EXERCISE PROMPT
Reproduce the entries below, please. Keep every character the same.

THE RECORDS
'''

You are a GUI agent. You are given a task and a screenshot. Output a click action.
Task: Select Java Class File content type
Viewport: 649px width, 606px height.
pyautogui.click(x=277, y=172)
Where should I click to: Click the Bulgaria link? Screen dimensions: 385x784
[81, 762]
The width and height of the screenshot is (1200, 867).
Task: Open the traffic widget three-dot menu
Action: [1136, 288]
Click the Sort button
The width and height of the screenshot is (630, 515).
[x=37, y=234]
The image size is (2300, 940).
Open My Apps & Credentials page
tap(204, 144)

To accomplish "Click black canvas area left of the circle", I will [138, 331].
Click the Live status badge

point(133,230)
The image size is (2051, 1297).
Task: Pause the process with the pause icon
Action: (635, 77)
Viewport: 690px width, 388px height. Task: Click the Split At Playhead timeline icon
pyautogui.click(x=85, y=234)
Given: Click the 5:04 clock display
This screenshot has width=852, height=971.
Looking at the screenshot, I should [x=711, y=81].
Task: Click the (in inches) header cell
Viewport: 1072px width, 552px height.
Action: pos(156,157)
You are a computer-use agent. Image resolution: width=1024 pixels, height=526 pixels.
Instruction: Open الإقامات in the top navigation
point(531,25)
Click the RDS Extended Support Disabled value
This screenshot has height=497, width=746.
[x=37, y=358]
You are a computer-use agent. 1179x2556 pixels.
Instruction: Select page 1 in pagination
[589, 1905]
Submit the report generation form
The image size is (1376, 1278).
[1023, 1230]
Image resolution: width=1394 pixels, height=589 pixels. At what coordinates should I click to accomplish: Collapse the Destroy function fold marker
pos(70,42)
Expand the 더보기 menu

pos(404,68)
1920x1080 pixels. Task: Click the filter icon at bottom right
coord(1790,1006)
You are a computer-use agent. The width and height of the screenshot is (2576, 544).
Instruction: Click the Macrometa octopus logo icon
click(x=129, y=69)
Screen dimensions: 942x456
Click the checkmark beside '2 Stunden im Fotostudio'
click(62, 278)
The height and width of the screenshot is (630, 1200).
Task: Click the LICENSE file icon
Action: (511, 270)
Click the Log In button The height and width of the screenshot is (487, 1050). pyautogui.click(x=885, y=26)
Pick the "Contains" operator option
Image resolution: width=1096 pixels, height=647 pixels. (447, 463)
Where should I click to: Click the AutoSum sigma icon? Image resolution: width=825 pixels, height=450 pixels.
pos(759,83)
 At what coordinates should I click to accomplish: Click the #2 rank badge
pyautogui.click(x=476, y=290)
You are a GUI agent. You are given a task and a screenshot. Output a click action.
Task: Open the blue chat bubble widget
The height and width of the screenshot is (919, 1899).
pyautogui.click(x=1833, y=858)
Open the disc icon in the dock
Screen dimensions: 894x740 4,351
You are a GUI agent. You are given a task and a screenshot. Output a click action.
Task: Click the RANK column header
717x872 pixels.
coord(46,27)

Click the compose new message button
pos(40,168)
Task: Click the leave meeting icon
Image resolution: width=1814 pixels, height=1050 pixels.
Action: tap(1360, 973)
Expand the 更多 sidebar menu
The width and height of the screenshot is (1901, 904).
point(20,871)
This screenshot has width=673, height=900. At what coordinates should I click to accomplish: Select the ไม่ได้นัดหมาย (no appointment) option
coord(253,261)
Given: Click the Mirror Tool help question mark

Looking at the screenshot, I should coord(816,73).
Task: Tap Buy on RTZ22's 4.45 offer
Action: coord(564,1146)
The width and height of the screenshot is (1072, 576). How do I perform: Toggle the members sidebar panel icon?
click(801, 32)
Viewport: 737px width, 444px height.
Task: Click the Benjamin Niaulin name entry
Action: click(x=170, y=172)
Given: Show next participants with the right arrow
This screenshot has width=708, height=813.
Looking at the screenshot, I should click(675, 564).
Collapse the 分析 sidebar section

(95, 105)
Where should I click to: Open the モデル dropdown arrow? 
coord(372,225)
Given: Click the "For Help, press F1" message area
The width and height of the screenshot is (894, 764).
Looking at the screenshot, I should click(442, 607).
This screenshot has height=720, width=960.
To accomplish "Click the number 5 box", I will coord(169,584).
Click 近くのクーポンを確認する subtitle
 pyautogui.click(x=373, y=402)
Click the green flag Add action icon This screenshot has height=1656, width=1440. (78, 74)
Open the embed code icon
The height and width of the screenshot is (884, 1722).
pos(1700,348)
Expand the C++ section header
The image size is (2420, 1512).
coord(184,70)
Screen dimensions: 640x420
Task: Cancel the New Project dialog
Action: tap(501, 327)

'''

PROBLEM SOLUTION
You are a GUI agent. You are given a task and a screenshot. Output a click action.
Task: Select Java Class File content type
Viewport: 649px width, 606px height.
pyautogui.click(x=277, y=172)
Where should I click to: Click the Bulgaria link? Screen dimensions: 385x784
[81, 762]
The width and height of the screenshot is (1200, 867).
Task: Open the traffic widget three-dot menu
Action: [1136, 288]
Click the Sort button
The width and height of the screenshot is (630, 515).
[x=37, y=234]
The image size is (2300, 940).
Open My Apps & Credentials page
tap(204, 144)

To accomplish "Click black canvas area left of the circle", I will [138, 331].
Click the Live status badge

point(133,230)
The image size is (2051, 1297).
Task: Pause the process with the pause icon
Action: (635, 77)
Viewport: 690px width, 388px height. Task: Click the Split At Playhead timeline icon
pyautogui.click(x=85, y=234)
Given: Click the 5:04 clock display
This screenshot has width=852, height=971.
Looking at the screenshot, I should [x=711, y=81].
Task: Click the (in inches) header cell
Viewport: 1072px width, 552px height.
Action: pos(156,157)
You are a computer-use agent. Image resolution: width=1024 pixels, height=526 pixels.
Instruction: Open الإقامات in the top navigation
point(531,25)
Click the RDS Extended Support Disabled value
This screenshot has height=497, width=746.
[x=37, y=358]
You are a computer-use agent. 1179x2556 pixels.
Instruction: Select page 1 in pagination
[589, 1905]
Submit the report generation form
The image size is (1376, 1278).
[1023, 1230]
Image resolution: width=1394 pixels, height=589 pixels. At what coordinates should I click to accomplish: Collapse the Destroy function fold marker
pos(70,42)
Expand the 더보기 menu

pos(404,68)
1920x1080 pixels. Task: Click the filter icon at bottom right
coord(1790,1006)
You are a computer-use agent. The width and height of the screenshot is (2576, 544).
Instruction: Click the Macrometa octopus logo icon
click(x=129, y=69)
Screen dimensions: 942x456
Click the checkmark beside '2 Stunden im Fotostudio'
click(62, 278)
The height and width of the screenshot is (630, 1200).
Task: Click the LICENSE file icon
Action: (511, 270)
Click the Log In button The height and width of the screenshot is (487, 1050). pyautogui.click(x=885, y=26)
Pick the "Contains" operator option
Image resolution: width=1096 pixels, height=647 pixels. (447, 463)
Where should I click to: Click the AutoSum sigma icon? Image resolution: width=825 pixels, height=450 pixels.
pos(759,83)
 At what coordinates should I click to accomplish: Click the #2 rank badge
pyautogui.click(x=476, y=290)
You are a GUI agent. You are given a task and a screenshot. Output a click action.
Task: Open the blue chat bubble widget
The height and width of the screenshot is (919, 1899).
pyautogui.click(x=1833, y=858)
Open the disc icon in the dock
Screen dimensions: 894x740 4,351
You are a GUI agent. You are given a task and a screenshot. Output a click action.
Task: Click the RANK column header
717x872 pixels.
coord(46,27)

Click the compose new message button
pos(40,168)
Task: Click the leave meeting icon
Image resolution: width=1814 pixels, height=1050 pixels.
Action: tap(1360, 973)
Expand the 更多 sidebar menu
The width and height of the screenshot is (1901, 904).
point(20,871)
This screenshot has width=673, height=900. At what coordinates should I click to accomplish: Select the ไม่ได้นัดหมาย (no appointment) option
coord(253,261)
Given: Click the Mirror Tool help question mark

Looking at the screenshot, I should coord(816,73).
Task: Tap Buy on RTZ22's 4.45 offer
Action: coord(564,1146)
The width and height of the screenshot is (1072, 576). How do I perform: Toggle the members sidebar panel icon?
click(801, 32)
Viewport: 737px width, 444px height.
Task: Click the Benjamin Niaulin name entry
Action: click(x=170, y=172)
Given: Show next participants with the right arrow
This screenshot has width=708, height=813.
Looking at the screenshot, I should click(675, 564).
Collapse the 分析 sidebar section

(95, 105)
Where should I click to: Open the モデル dropdown arrow? 
coord(372,225)
Given: Click the "For Help, press F1" message area
The width and height of the screenshot is (894, 764).
Looking at the screenshot, I should click(442, 607).
This screenshot has height=720, width=960.
To accomplish "Click the number 5 box", I will coord(169,584).
Click 近くのクーポンを確認する subtitle
 pyautogui.click(x=373, y=402)
Click the green flag Add action icon This screenshot has height=1656, width=1440. (78, 74)
Open the embed code icon
The height and width of the screenshot is (884, 1722).
pos(1700,348)
Expand the C++ section header
The image size is (2420, 1512).
coord(184,70)
Screen dimensions: 640x420
Task: Cancel the New Project dialog
Action: tap(501, 327)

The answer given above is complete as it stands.